The Action Plan 2021-2024, launched at a presentation over the weekend, complements the Mental Health Strategy that was approved in 2006.
Speaking about the goals of the new scheme, Sánchez said that it is ‘a strategic document designed by and for mental health professionals and patients. A roadmap that allows us to advance with established steps towards better mental health, in its broadest sense’.
A key part of the scheme’s proposals is to implement a 24-hour free and confidential hotline, designed to specifically support those suffering from suicidal behaviour. The service will allow direct access to professional counsellors and have the capacity for rapid referral to emergency services if required.
Explaining how the service will be implemented, Sánchez stressed the importance of ‘not stigmatising mental disorders as a sign of weakness of those who suffer from them. Making them visible is an example of courage’. He went on to explain that ‘a strong society is the one that is more cohesive, the one that does not exclude, the one that integrates’.

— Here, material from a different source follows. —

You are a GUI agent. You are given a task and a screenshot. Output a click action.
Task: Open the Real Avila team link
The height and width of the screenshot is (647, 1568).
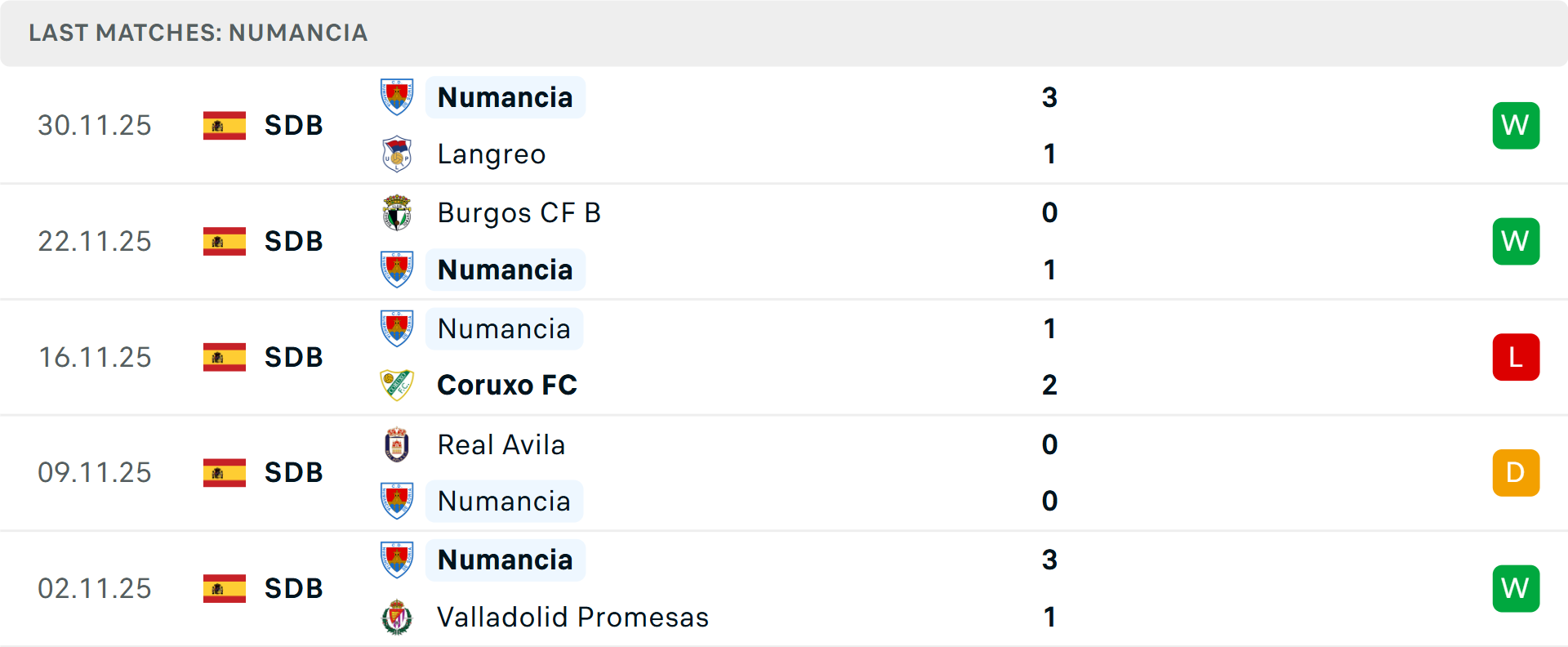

It is thought that almost half of 15 to 29-year-olds admit to having had mental health problems, a fact that Sánchez was keen to highlight, saying ‘the stories and the figures are well known … that affect over seven million young people’.

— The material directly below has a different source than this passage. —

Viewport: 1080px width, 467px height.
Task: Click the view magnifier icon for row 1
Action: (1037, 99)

The details of the plan and how the 100 million euro budget will be spent include measures to be taken both in hospitals and in primary care.
There is also additional support for medical professionals who were on the frontline during the peaks of the pandemic and who have subsequently suffered from mental health issues as a direct result of this experience.
The budget allows for stepping up training and having more trained counsellors available, aimed at reducing the stigmatism of mental health, preventing addictive behaviours and promoting emotional well-being.
Key aspects of this will be focusing on children, adolescents, and other vulnerable groups, such as women and the elderly, along with improving the prevention, detection and care of suicidal behaviour.
Recent data has highlighted the rising numbers of people suffering with their mental health and suicides.
In 2019, there were 3,671 suicides recorded in Spain, and was the primary cause of death among young people after road traffic accidents. It is expected that the data for 2020 will continue to increase.
Summarising the importance of taking action now, Sánchez tweeted that ’10.8% of Spaniards have consumed tranquillisers, relaxants or sleeping pills. This says a lot about the problem we have in our society with mental health. We cannot normalise it. We must respond to this issue and analyse its causes and origins.’